++++ DATASET CONTENT

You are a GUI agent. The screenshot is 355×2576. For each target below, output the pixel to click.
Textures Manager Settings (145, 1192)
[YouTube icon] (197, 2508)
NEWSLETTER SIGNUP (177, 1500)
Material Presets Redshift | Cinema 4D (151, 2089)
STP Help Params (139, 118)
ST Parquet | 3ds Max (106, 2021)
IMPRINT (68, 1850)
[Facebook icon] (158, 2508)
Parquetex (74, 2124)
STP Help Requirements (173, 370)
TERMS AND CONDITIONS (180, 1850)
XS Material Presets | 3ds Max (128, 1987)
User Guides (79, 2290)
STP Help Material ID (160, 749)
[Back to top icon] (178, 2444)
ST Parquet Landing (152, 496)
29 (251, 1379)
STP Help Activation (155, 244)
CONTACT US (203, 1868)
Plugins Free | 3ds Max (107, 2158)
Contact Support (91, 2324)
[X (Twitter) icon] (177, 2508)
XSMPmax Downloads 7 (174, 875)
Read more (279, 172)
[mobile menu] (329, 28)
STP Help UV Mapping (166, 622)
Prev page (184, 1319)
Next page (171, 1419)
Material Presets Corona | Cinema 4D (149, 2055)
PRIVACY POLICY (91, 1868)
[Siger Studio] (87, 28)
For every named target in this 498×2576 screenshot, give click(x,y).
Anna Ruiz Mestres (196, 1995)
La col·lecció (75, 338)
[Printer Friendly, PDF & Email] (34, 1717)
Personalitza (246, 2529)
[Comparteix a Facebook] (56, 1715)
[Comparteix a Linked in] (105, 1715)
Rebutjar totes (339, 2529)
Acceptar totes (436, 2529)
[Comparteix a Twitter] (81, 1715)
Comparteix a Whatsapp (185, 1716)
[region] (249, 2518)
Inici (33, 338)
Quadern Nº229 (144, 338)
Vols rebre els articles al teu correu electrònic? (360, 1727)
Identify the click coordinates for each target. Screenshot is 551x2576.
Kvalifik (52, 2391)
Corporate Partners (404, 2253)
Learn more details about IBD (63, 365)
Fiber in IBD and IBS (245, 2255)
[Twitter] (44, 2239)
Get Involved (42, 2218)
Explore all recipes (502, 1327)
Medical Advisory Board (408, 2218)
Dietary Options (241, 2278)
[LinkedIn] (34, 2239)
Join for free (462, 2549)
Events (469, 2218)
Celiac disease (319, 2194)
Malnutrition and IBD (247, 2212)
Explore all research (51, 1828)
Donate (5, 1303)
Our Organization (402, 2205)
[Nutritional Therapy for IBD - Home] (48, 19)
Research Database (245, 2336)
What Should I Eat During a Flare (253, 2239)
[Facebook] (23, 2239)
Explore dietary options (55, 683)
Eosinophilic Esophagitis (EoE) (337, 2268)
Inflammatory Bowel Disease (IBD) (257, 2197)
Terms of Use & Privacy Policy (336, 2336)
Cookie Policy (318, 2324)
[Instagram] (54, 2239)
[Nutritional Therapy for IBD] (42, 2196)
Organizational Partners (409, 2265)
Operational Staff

++++++++

Gather each line in the data that holds the string "Partners".

# EXERCISE SOLUTION
Corporate Partners (404, 2253)
Organizational Partners (409, 2265)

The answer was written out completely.